Sia Rohani che Raisi sono alte cariche nella gerarchia religiosa sciita. “Un candidato o l’altro, il risultato sarà lo stesso” diceva chi, disilluso dalla situazione di immobilità politica, non era intenzionato a votare. Invece la classe medio-alta che si è recata in massa alle urne parte da un altro ragionamento: “Detesto Rohani perché è un rappresentante della teocrazia che guida il paese dagli anni Settanta; però la Guida suprema parteggia per l’altro candidato, quindi voterò Rohani”.

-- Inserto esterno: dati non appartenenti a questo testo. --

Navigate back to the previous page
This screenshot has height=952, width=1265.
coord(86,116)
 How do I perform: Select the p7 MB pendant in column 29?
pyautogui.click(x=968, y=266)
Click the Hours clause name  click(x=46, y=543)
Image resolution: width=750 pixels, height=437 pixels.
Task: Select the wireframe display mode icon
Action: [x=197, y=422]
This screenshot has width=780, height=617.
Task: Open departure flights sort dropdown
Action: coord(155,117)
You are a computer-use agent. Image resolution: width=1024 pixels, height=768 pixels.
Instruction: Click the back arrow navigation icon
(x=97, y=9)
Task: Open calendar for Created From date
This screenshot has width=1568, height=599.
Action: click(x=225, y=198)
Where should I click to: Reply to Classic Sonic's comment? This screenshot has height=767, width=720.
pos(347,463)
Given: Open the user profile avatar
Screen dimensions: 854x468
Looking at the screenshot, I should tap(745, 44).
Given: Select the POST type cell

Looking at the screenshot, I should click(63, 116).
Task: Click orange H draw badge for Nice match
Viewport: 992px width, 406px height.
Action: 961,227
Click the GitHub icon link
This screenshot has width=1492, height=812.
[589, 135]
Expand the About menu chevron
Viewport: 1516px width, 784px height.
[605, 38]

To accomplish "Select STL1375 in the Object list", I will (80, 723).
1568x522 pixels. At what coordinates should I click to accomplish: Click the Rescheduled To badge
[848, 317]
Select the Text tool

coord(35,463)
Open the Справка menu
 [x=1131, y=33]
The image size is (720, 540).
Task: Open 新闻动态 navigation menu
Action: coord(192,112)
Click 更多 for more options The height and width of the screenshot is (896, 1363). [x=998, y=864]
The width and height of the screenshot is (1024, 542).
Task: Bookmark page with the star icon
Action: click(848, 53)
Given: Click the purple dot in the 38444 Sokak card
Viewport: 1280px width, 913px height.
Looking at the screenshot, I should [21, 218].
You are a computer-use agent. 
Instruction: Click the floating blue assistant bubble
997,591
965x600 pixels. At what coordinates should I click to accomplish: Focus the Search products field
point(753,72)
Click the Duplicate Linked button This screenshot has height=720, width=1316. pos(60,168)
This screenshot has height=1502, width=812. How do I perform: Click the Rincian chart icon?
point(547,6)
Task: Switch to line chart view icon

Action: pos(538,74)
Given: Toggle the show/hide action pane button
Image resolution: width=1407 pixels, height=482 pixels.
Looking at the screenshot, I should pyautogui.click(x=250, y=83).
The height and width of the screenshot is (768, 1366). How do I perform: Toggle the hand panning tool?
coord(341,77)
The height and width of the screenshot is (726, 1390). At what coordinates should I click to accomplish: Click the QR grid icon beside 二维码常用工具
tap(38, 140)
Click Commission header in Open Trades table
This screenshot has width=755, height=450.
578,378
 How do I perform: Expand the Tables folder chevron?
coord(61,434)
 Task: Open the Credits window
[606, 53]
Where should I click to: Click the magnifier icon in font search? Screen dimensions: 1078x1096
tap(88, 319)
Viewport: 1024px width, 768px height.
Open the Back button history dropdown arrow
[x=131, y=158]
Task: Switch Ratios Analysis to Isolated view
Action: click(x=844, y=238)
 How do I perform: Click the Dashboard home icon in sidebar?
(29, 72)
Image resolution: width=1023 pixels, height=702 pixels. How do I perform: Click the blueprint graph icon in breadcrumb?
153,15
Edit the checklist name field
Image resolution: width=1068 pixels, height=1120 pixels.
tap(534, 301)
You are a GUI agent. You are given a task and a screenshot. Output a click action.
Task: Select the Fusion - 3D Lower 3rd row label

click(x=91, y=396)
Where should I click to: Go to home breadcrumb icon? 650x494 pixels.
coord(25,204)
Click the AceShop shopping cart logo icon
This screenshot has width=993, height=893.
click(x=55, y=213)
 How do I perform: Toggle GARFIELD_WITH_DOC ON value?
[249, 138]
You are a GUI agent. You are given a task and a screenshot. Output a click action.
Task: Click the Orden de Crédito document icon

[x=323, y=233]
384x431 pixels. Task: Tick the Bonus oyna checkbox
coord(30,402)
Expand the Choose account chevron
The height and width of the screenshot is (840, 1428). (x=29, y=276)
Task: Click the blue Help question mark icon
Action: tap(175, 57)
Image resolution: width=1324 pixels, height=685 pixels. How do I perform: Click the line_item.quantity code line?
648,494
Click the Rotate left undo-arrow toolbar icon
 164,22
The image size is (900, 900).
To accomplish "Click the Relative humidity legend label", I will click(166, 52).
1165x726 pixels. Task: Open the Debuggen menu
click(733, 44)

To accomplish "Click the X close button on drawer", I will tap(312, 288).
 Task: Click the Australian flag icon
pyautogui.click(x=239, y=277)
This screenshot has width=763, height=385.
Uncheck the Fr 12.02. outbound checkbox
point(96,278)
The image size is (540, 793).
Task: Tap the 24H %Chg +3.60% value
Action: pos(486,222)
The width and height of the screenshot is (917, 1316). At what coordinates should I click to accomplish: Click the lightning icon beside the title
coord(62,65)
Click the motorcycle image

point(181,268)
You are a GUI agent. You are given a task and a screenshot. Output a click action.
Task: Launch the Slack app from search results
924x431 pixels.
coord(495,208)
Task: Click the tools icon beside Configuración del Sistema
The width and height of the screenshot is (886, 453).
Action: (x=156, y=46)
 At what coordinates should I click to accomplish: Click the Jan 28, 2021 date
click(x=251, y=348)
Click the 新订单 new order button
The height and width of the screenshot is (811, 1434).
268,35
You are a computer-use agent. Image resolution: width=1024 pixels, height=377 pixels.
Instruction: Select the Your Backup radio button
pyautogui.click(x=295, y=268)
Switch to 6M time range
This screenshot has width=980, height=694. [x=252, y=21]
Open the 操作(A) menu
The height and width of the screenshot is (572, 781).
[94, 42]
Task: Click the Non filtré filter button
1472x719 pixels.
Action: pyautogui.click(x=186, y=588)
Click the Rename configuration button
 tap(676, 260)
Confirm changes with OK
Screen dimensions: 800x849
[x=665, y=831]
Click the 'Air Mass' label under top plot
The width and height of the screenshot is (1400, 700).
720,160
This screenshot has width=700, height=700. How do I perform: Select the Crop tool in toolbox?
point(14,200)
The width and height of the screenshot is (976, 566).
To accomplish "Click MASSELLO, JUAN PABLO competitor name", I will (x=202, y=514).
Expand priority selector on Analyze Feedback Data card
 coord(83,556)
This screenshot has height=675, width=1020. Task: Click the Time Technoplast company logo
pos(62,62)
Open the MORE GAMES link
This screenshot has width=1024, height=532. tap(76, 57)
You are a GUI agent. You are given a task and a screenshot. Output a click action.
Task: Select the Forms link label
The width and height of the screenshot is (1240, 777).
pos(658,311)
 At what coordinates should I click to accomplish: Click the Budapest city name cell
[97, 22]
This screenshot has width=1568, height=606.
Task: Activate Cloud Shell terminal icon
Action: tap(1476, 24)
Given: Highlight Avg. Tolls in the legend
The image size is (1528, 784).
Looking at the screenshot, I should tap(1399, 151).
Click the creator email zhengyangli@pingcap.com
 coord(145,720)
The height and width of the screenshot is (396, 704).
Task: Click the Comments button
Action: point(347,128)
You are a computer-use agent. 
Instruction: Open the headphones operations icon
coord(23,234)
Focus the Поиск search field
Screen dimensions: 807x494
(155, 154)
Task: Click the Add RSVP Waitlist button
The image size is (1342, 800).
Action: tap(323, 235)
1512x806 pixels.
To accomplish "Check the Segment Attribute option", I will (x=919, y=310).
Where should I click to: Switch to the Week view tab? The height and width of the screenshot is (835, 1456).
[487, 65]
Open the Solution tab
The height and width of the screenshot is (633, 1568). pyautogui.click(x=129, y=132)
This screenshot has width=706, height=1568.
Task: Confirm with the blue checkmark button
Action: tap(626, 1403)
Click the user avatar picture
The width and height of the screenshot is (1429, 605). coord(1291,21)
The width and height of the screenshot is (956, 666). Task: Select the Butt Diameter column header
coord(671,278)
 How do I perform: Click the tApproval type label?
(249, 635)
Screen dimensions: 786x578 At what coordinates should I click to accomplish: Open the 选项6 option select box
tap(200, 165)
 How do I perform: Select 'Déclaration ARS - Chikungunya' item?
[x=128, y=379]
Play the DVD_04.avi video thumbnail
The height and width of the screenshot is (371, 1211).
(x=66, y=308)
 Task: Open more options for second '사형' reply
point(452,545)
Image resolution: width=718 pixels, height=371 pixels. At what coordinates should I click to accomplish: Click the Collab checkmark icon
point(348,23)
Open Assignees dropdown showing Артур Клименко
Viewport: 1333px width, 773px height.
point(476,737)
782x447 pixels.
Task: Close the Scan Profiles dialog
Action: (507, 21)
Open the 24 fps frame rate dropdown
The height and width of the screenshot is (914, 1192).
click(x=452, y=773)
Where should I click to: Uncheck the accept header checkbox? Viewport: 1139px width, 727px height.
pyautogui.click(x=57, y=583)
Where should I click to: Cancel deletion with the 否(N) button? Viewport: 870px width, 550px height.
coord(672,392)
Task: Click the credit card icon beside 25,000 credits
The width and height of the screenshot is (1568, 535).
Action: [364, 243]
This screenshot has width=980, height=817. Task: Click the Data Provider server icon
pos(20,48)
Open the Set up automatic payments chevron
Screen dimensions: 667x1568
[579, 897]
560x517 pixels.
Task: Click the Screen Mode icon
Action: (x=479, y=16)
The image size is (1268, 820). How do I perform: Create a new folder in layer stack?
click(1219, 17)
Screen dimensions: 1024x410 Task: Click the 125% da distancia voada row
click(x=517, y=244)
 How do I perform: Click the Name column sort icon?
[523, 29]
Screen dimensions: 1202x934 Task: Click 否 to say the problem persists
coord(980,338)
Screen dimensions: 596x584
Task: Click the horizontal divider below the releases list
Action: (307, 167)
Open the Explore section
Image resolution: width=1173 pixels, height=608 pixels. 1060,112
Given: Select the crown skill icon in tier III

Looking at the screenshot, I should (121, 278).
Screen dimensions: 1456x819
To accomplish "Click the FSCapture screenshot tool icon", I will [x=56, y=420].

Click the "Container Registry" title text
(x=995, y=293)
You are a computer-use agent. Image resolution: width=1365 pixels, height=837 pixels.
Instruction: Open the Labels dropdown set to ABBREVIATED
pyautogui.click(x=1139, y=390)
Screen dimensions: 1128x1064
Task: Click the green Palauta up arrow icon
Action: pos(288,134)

Non si tratta della classica scelta per il male minore: durante il primo mandato Rohani ha portato l’Iran fuori dall’isolamento in cui lo avevano cacciato il dogmatismo confessionale, la feroce repressione politica e i ricatti della diplomazia USA. L’Iran ha firmato un accordo con l’amministrazione Obama, ha ottenuto l’allentamento delle sanzioni internazionali, è in prima fila contro il fondamentalismo islamico di Daesh in Iraq e Siria; Rohani ha allentato il controllo sociale all’interno, tollerando una serie di libertà contro la volontà di una minoranza intransigente.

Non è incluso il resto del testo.